I spent way too many hours exporting some projects in Visual Studio over the past few days.  By default, in the File menu, you click Export Template to start the process of exporting your current project, or an item in the project, as a redistributable template.  As it turns out, in Visual Studio Team System, this menu option isn't there.  I thought maybe it hadn't made it in the final RTM build, but then after doing some Googling I found the obvious solution -- customize the menus!  Here are the easy-to-follow steps that I should have thought of on my own:

  1. In Visual Studio, right-click on a toolbar (or the blank area surrounding a toolbar)
  2. Click Customize...
  3. Click Rearrange Commands
  4. Click Add
  5. In left-hand pane, expand File, in right-hand pane click "Export Template"
  6. Click OK
  7. Click Close twice.
  8. Smile!  The option is there now.

What burned the most time was the fact that a C# project wouldn't build when created from the template.  Many, many errors.  It turns out that the problem was the namespace.  All files were templated with the namespace from the original project.  This was not good.  Though class files can be in any namespace, the default namespace for a project is based on the project name.  This still shouldn't matter unless you then add a new file to the project (it would then be in the default namespace, which would be different than the rest).  The problem was all global references to entities like Resources (the “globals::” notation).  For some reason, the original namespace did not show up in the auto-completion for globals, and thus it wouldn't compile.  I had to perform a search-and-replace across every .cs file (including *.Designer.cs).  That itself wasn't hard, but I kept thinking that I had made the necessary changes.  I didn't realize every place the reference was, so I did it by hand at first.  Tediously testing after every change.  Arrgghh!

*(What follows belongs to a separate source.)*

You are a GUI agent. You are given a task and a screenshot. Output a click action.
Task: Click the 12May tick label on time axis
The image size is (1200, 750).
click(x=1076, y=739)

The simple solution is to go through your solution and replace the namespace with $safeprojectname$ instead.  This is replaced with the new default namespace name when the project is created from template.  The downside is the original project will no longer work, so you need to do this on a copy.  I'd love to understand why the Export Template feature doesn't just manage this using the same mechanism as for refactoring.  It would have been so much less painful.

By the way, VB seems to not have this problem.  My VB project worked first try.  Slightly more information on parameter replacement in templates can be found at http://msdn2.microsoft.com/en-us/library/ms185311.aspx.  There's also a great new article from MSDN Magazine, found at http://msdn.microsoft.com/msdnmag/issues/06/01/CodeTemplates/default.aspx.  Working with .vstemplate and .vsi files can give you great options for distribution of learning code for an article, class, or other such venue.  It just needs a little more documentation (this new article helps), and it takes some practice!